中文摘要：

目的探讨血管紧张素转换酶（ACE）基因多态性对早发冠心病（CHD）血瘀证的影响。方法运用PCR技术对41例早发冠心病（CHD）血瘀证、45例早发冠心病非血瘀证及38名正常对照组的ACE基因型及等位基因频率进行检测,同时检测一氧化氮（NO）和血浆内皮素（ET）含量。结果早发CHD血瘀证DD基因型及D等位基因频率明显高于早发CHD非血瘀证及正常对照组（P〈0.05或P〈0.01）。早发CHD血瘀证患者ET/NO检测值明显高于早发CHD非血瘀证及正常对照组（P〈0.05或P〈0.01）,且以DD型血瘀证患者最高。结论 ACE基因DD基因型及D等位基因与早发CHD血瘀证发病相关,DD基因型是早发CHD血瘀证的独立危险因素,可增加早发CHD的风险,D等位基因是早发CHD血瘀证的易感基因。早发CHD血瘀证ACE基因多态性与ET/NO密切相关。

英文摘要：

Objective To discuss the impact of polymorphism of angiotensin converting enzyme （ACE） gene on premature coro- nary heart disease（CHD） with blood stasis syndrome. Methods The ACE genotype and allele frequencies were detected by the poly- merase chain reaction （PCR） in 41 cases with premature coronary heart disease and blood stasis syndrome, 45 cases without blood stasis syndrome and premature CHD,and 38 cases as normal control group. The content of nitric oxide （NO） and plasma endothelin （ET） were detected.

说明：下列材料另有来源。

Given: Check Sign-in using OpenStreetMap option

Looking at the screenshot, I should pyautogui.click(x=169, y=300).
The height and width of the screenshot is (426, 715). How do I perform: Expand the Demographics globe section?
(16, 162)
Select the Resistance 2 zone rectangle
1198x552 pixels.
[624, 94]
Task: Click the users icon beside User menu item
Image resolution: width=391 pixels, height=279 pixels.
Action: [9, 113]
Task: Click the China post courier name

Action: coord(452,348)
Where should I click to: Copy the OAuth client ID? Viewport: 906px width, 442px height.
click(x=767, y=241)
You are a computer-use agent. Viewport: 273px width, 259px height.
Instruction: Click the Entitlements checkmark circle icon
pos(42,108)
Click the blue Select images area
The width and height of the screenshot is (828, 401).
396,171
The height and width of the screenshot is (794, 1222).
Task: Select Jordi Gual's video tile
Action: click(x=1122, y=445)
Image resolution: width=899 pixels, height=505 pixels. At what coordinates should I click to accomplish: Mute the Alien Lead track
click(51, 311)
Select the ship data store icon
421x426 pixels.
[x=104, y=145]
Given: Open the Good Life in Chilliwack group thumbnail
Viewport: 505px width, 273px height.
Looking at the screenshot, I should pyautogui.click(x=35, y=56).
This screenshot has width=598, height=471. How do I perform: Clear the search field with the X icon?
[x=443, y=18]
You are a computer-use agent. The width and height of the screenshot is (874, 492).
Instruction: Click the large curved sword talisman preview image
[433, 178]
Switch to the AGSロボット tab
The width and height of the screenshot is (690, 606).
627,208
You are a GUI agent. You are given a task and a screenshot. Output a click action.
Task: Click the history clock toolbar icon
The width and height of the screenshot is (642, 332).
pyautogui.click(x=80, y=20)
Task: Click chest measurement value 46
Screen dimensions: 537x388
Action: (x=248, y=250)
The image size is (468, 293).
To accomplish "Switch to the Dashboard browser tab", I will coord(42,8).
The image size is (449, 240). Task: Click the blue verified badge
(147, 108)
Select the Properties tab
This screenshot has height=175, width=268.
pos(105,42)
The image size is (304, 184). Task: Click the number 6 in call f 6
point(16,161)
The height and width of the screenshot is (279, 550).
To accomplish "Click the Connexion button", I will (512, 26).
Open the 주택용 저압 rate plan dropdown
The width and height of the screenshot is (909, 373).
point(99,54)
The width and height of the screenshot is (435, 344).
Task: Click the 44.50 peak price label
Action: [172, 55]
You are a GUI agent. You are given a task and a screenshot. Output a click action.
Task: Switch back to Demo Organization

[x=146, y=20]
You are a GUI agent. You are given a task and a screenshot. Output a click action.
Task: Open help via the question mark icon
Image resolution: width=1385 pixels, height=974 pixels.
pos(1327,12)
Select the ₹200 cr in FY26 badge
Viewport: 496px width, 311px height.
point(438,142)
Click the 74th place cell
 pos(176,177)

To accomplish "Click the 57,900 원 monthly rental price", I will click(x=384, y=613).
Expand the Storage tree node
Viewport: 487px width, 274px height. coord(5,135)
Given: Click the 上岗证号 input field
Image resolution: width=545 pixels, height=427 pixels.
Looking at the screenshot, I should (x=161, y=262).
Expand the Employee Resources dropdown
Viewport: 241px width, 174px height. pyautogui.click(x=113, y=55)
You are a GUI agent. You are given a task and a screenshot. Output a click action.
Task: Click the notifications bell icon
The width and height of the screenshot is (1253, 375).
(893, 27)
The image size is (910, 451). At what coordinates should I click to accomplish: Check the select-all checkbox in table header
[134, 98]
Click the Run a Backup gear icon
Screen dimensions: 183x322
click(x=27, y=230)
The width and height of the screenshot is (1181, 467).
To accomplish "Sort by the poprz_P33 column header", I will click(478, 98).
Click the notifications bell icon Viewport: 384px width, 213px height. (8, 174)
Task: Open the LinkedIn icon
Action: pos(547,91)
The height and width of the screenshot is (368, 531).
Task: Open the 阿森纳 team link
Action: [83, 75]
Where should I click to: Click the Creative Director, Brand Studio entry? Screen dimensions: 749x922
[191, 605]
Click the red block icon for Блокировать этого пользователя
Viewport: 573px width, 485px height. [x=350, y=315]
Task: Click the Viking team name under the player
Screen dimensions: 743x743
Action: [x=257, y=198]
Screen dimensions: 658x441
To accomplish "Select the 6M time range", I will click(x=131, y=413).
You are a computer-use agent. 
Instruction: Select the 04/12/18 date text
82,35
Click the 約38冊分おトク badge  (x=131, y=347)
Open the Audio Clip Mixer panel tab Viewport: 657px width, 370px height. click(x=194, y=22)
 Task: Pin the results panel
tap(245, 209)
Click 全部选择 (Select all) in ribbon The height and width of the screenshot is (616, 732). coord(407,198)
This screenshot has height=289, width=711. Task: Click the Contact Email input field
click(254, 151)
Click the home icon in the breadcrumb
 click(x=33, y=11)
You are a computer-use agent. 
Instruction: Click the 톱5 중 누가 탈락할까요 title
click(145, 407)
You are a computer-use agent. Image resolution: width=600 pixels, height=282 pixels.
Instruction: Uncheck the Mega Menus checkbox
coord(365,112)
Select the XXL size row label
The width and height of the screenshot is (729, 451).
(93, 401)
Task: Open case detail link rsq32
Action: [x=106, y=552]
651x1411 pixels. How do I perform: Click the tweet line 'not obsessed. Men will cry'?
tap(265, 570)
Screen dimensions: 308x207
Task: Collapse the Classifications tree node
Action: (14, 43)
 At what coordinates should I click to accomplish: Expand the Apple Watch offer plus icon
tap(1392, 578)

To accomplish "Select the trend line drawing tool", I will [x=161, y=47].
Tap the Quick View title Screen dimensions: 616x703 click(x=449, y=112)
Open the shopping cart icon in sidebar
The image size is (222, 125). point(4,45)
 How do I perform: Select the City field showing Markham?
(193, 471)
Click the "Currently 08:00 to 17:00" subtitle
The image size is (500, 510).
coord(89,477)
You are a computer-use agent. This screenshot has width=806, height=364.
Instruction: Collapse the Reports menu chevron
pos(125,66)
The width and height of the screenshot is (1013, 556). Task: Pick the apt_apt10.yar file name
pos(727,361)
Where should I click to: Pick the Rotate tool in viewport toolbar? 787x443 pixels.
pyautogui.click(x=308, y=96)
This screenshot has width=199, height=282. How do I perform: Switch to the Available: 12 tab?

Results DD genotype and D allele frequency in cases with premature CHD and blood stasis syndrome were significantly higher than that in cases with premature CHD and without blood stasis syndrome and healthy controls （P〈0.05 or P〈0.01）. ET/NO in patients with premature CHD and blood stasis syndrome were significantly higber than that in patients with premature CHD and without blood stasis syndrome and normal control group （P〈0.05 or P〈0.01）. The highest was patients with DD blood stasis syndrome. Conclusion Pathogenesis of the ACE gene DD genotype and D allele was associated with premature CHD with blood stasis syndrome. DD genotype was an independent risk factor for premature CHD with blood stasis syndrome,it could increase the risk of premature CHD. The D allele was a susceptibility gene for premature CHD with blood stasis syndrome. ACE gene polymorphism was closely related to the ET/NO in premature CHD with blood stasis syndrome.